Was Amazon für den Kundenschutz tun kann

Der US-Konzern beteuert zwar: „Wir nehmen das Thema ernst und beschützen unsere Kunden und Händler“, wie Deutschland-Chef Ralf Kleber sagt.

Mehr als raten, dass Kunden alle Käufe ausschließlich über die Amazon-Website abwickeln und niemals Ware beim Verkäufer direkt bezahlen sollten, kann Amazon aber augenscheinlich auch nicht tun.

Käufer sind verzweifelt, denn manchmal sind es einige hundert Euro, die einfach so verschwunden sind, ohne dass es irgendeine Gegenleistung gibt. Nur Ärger bleibt. „Hallo, ich sehe nicht ein, dass ich mich mit einem ausländischen Händler rumschlagen muss“, beschwert sich ein Jörg K. in der Bewertungsspalte eines gehackten Shops. „Ich fordere Sie hiermit auf, zügig zu handeln.“

K. hat dem betrügerischen Verkäufer nur einen von fünf Sternen gegeben, weniger geht nicht. Aber inzwischen sind die Kriminellen ohnehin weitergezogen - der ursprüngliche Verkäufer hat wieder Zugriff auf seinen Shop.

Er konnte seine seriösen Geschäfte allerdings nur noch einstellen, „weil die Vielzahl der negativen Bewertungen von betrogenen Kunden es uns unmöglich machten, unter demselben Namen weiterzuverkaufen“.

Aufgaben =>
- 1) Fassen Sie den Absatz des Seitentexts, der mit „Käufer sind verzweifelt“ beginnt, in zwei kürzeren Sätzen zusammen und behalten Sie dabei seine wesentlichen Fakten bei.
- 2) Geben Sie den Abschnitt des Seitentexts zwischen „K. hat dem betrügerischen“ und „auf seinen Shop.“ einschließlich wortgetreu wieder.

Gegebene Informationen =>
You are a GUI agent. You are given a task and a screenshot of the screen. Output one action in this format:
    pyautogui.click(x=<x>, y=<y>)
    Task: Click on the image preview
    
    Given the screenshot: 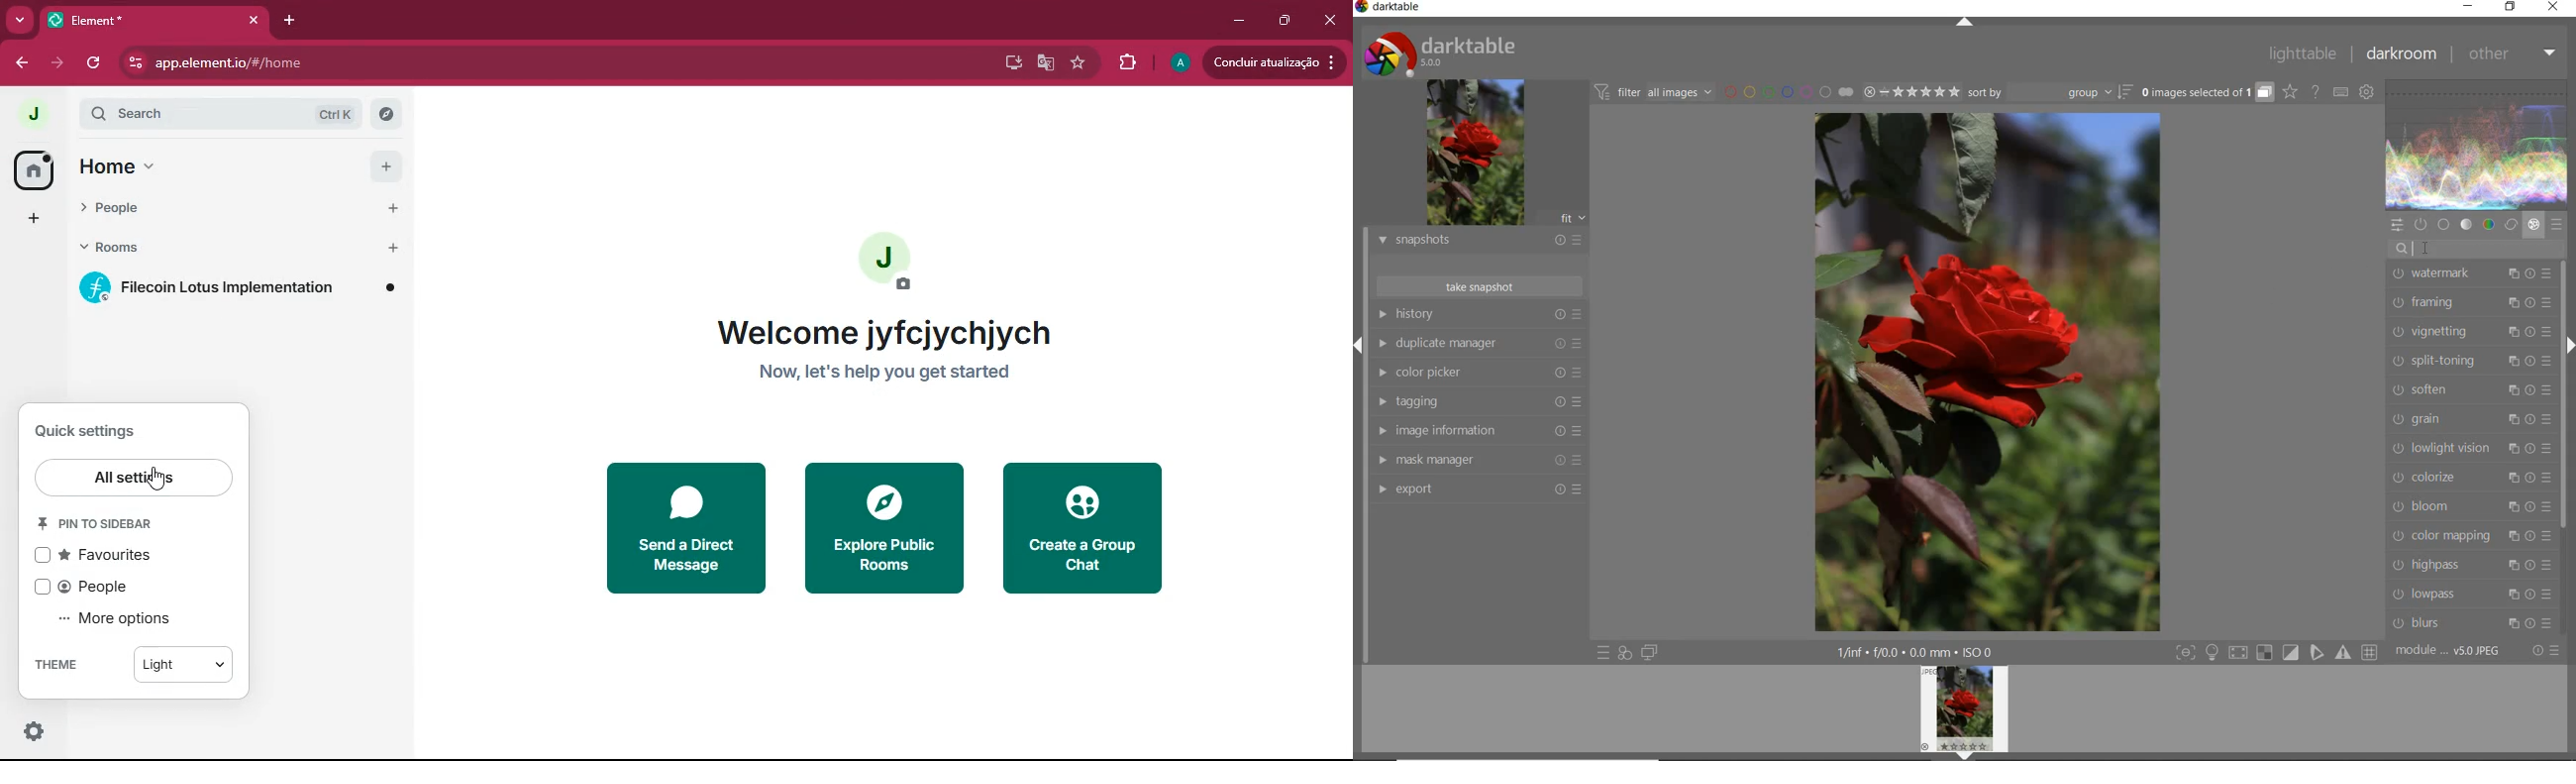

Lösungen nach Aufgaben =>
- 1) Käufer verlieren manchmal einige hundert Euro ohne jede Gegenleistung und haben am Ende nur Ärger. Ein Jörg K. beschwert sich in der Bewertungsspalte eines gehackten Shops, dass er sich mit einem ausländischen Händler herumschlagen müsse, und fordert zügiges Handeln.

- 2)
K. hat dem betrügerischen Verkäufer nur einen von fünf Sternen gegeben, weniger geht nicht. Aber inzwischen sind die Kriminellen ohnehin weitergezogen - der ursprüngliche Verkäufer hat wieder Zugriff auf seinen Shop.